Una mirada complementaria aporta Rodrigo Herrera, director del Núcleo Milenio de Galaxias y académico del Departamento de Astronomía de la Universidad de Concepción, quien pone el foco en la inversión y la competitividad del país.
Herrera recuerda que Chile invierte apenas alrededor del 0,4% del PIB en investigación y desarrollo, una cifra que es siete veces menor que el promedio de los países de la OCDE.
“Si no hay un énfasis claro en ciencia, si no se fortalece la institucionalidad y si no aumentan los recursos disponibles, se compromete la formación de capital humano y la competitividad del país”, advierte.
A su juicio, reducir o desatender la ciencia puede generar ahorros fiscales inmediatos, pero tiene costos mucho más altos en el largo plazo.
“La ciencia, la tecnología y la innovación son motores clave del desarrollo económico, social y productivo. Ignorar eso termina siendo más caro para el país”, sostiene.
Una deuda con la ciencia
Por otro lado, el exsenador y actual vicepresidente ejecutivo de la Fundación Encuentros del Futuro, Guido Girardi tiene una mirada más crítica y de largo plazo, quien afirma que la ciencia nunca ha sido realmente una prioridad para los distintos gobiernos en Chile.
“Para ser justo, la ciencia no fue prioridad en este gobierno, tampoco en el de Piñera ni en el de Bachelet”, señala.
Girardi recuerda que el presupuesto en ciencia no supera el 0,34% o 0,35% del PIB, mientras que países como Corea del Sur destinan cerca del 6%. “Es una diferencia de casi 20 veces”, subraya.
Girardi fue uno de los impulsores de la creación del Ministerio de Ciencia , pero reconoce que el diseño final quedó lejos de lo que se buscaba.

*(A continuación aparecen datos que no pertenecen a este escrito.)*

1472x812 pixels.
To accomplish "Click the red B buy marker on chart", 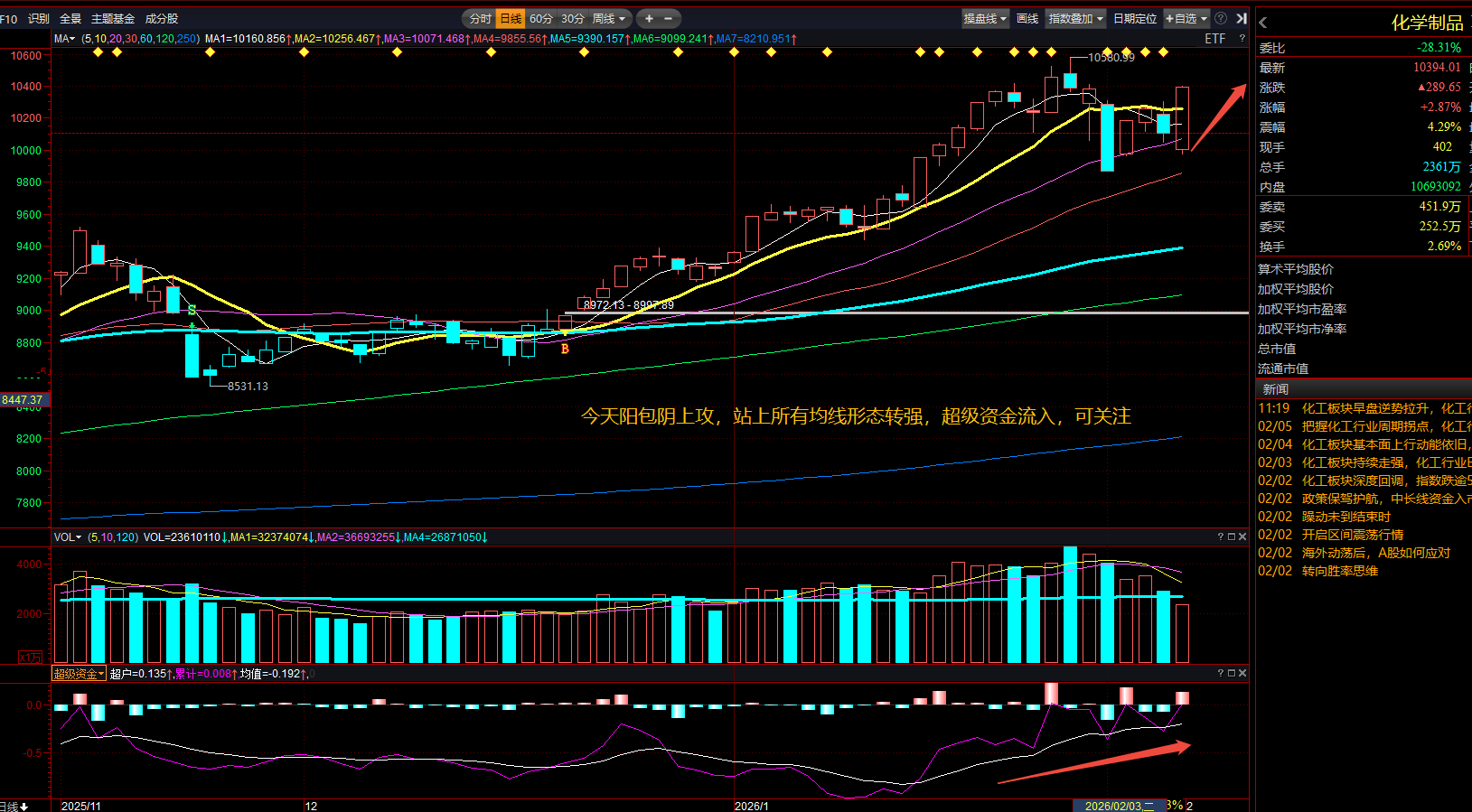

“La idea era que fuera un centro de pensamiento estratégico, que definiera grandes desafíos nacionales y equilibrara el peso del Ministerio de Hacienda. Lo que terminó saliendo fue una institucionalidad débil”, afirma.
Según el exsenador, la falta de una visión estratégica mantiene a Chile atrapado en un modelo extractivista y con baja capacidad de innovación.
“Chile tiene oportunidades enormes en litio, cobre, energías renovables, data centers, biotecnología y alimentación del futuro. Pero sin ciencia, esas oportunidades se pierden”, advierte.
Pese a que aún no existe una definición oficial sobre el futuro del Ministerio de Ciencias bajo el gobierno de José Antonio Kast, el debate ya está instalado. Para los expertos consultados, la discusión no se limita a una decisión administrativa, sino que refleja una pregunta más profunda sobre el modelo de desarrollo que Chile quiere construir.
“Los países que hoy son desarrollados tuvieron propósito, y ese propósito se construyó a partir de la ciencia y la educación”, sostiene Girardi.
Una idea que converge con las advertencias de Retamal, Soto y Herrera: sin una apuesta decidida por la ciencia, el futuro del país queda en entredicho.
“Sin ciencia no hay futuro”, resume Isaac Retamal. Una frase que, desde distintos matices, comparten también Soto y Herrera, y que hoy refleja la principal inquietud del mundo científico frente al inicio de un nuevo ciclo político.